1) Le regard d’une femme inca
Zilia est une femme, prêtresse inca, réduite à l’esclavage. Mme de Graffigny lui attribue langage
très poétique :
Les cris de ta tendre Zilia, tels qu'une vapeur du matin, [...] se dissipent avant d'arriver jusqu'à toi.
Lettre première
Dans un premier temps, malgré la différence de langue, Zilia comprend les émotions, et
notamment les opéras.
Il faut, mon cher Aza, que l'intelligence des sons soit universelle, car il ne m'a pas été plus difficile
de m'affecter des [...] passions que l'on a représentées, que si elles eussent été exprimées dans
notre langue.
Lettre dix-septième
Mais la connaissance de la langue lui ouvre les yeux sur la réalité des mœurs françaises.
À mesure que j'en ai acquis l'intelligence, un nouvel univers s'est offert à mes yeux.
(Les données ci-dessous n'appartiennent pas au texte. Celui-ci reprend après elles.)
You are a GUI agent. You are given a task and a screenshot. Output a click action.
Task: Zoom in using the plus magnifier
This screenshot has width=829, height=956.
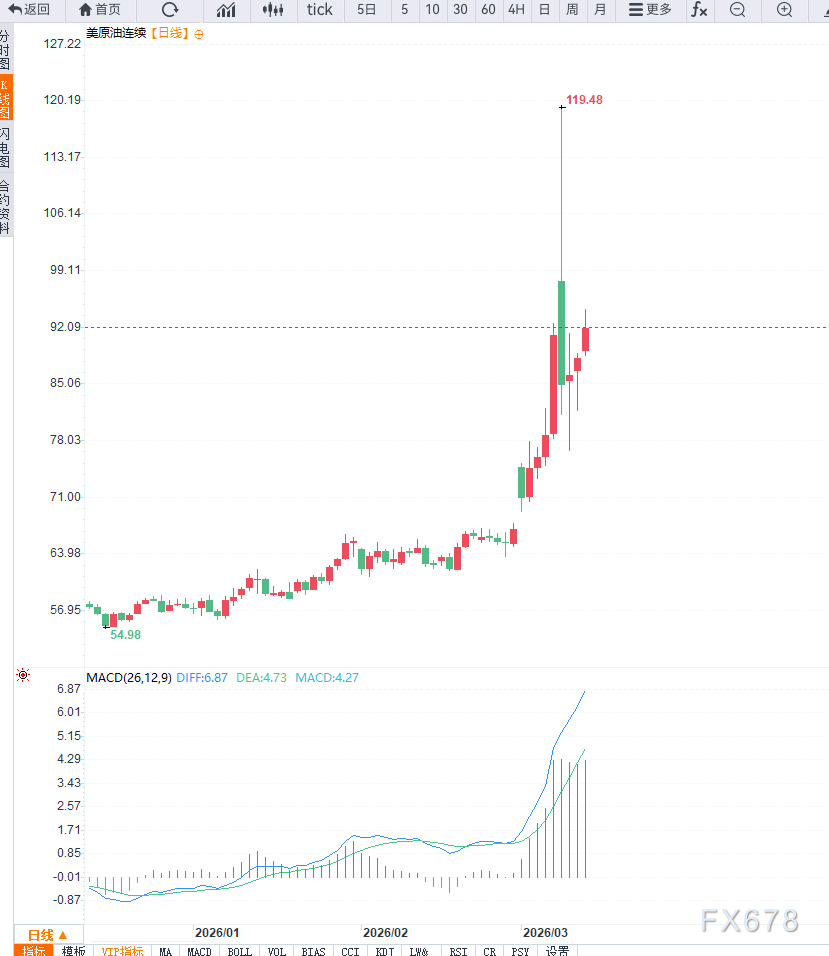coord(785,10)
Les objets ont
pris une autre forme, chaque éclaircissement m'a découvert un nouveau malheur !
Lettre dix-huitième
2) Les mœurs françaises
Tout d’abord, Zilia constate que les français mettent tout leur génie au service du superflu, pour
paraître riches.
Leur goût effréné pour le superflu a corrompu leur raison, leur cœur, et leur esprit. [...] Quel travail
pour soutenir leur dépense au-delà de leurs revenus !
Lettre vingt-neuf
Alors que pour Zilia, l’affection et l’amitié sont des valeurs élevées, la politesse des français lui
paraît absurde.
Ce qu'ils appellent la politesse leur tient lieu de sentiment : elle consiste dans une infinité de
paroles sans signification, d'égards sans estime et de soins sans affection.
Lettre vingt-neuf
Ainsi, elle embarrasse ses interlocuteurs français quand elle met les valeurs humaines au-dessus du
prestige et du rang social.
Si je parle de l'équité à l'égard des inférieurs [...] et de la fermeté à [...] fuir les vicieux de qualité, je
remarque à leur embarras qu'elles me soupçonnent de parler la langue péruvienne.
Lettre trente-quatre
3) La condition féminine
À travers Zilia, Mme de Graffigny dénonce l’éducation des femmes en France, dont on ne soigne
que les apparences.
Au peu de soin que l'on prend de leur âme, on serait tenté de croire que les Français [...] leur en
refusent une. [...] Régler les mouvements du corps [et] du visage, composer l'extérieur, sont les
points essentiels de l'éducation.
Lettre trente-quatre
Mme de Graffigny dénonce aussi l’institution du mariage, une véritable servitude pour les femmes.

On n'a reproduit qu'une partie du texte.